Elizabeth King on Automata

‘An automaton is defined as a machine that contains its own principle of motion. Strictly speaking, a clock is an automaton. The notion of an artificial human figure—an “android” as it has come to be called—derives in part from the tradition of the striking jack in the great medieval town clocks, in which the hour would be sounded by a mechanical figure springing into motion with a hammer and gong. That this employment once fell to a living person, the town watchman suggests that here were our first labor-saving robots. But the animated figure, or moving sculpture, can be traced back to ancient Egypt. “At Thebes accordingly, there were statues that spoke and made gestures. The priests made the heads and arms move by devices not as yet clearly explained” we are told by Egyptologist Alexandre Moret, invoking the same combination of mystery, divine intervention, human ingenuity, and mechanics of deception our own monk exhibits. Theater has always been the partner of religion.

The sixteenth century was a period of tremendous mechanical sophistication: the dawning of the scientific revolution. Clockmaking was to become a profession in its own right, separate from its origin in the blacksmith’s art, and its former association with gun- and locksmithing. Precision timekeeping in centuries to come would become crucial to the world shipping trade for its use in determining navigational longitude. [50] But in its early form, clockmaking was driven less by the problem of measuring time, and more by the astronomer’s efforts to model the locations and motions of “the fixed and moving stars,” that is, to capture the animating principle of the universe.
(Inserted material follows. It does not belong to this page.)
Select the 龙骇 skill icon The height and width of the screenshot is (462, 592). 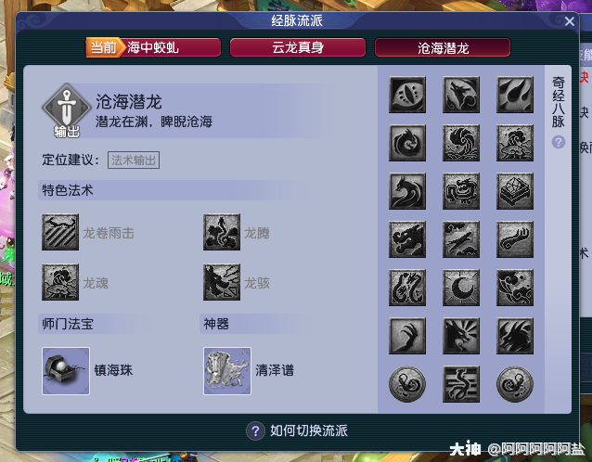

A significant development—perhaps the significant development—from the medieval town clock, driven by enormous systems of weights, was the emergence of the spiral spring combined with the fusee. A fusee is an ingenious device for making the driving force of a spring constant. Once attributed to Leonardo da Vinci, earlier examples of the fusee have now been found. When wound, a mainspring could now deliver a steady application of tension, rather than a stronger and then progressively weaker force as it ran down.  An early fusee, made of wood, is found in the mechanism of the monk .

The other important development in the mechanical arts was the cam. An ancient device attributed to Archimedes,  the cam reached broad use in the fifteenth century in the striking trains of clocks. A cam is simply a barrel or disk of metal rotated by the gear train. Its outer edge is either studded with short pins, or cut to a calculated profile, and as it turns, one end of a lever, riding against that uneven edge, is set in motion. Called a following arm, the lever translates the cam’s calculated profile into reciprocating movements that can be highly precise and carefully timed. Numbers of such levers can operate for example the spring-tensioned linkages to the monk’s arms, legs, head, eyes. The cam is thus the memory of the machine, and its profile is the analog information base for generating the exact movements of a given part.”

-Elizabeth King,  “A Short History of the Relations Between Machines and Divinity (Deus ex Machina).”

“For poetry too is a little incarnation…”

“For poetry too is a little incarnation, giving body to what had been before invisible, and inaudible.”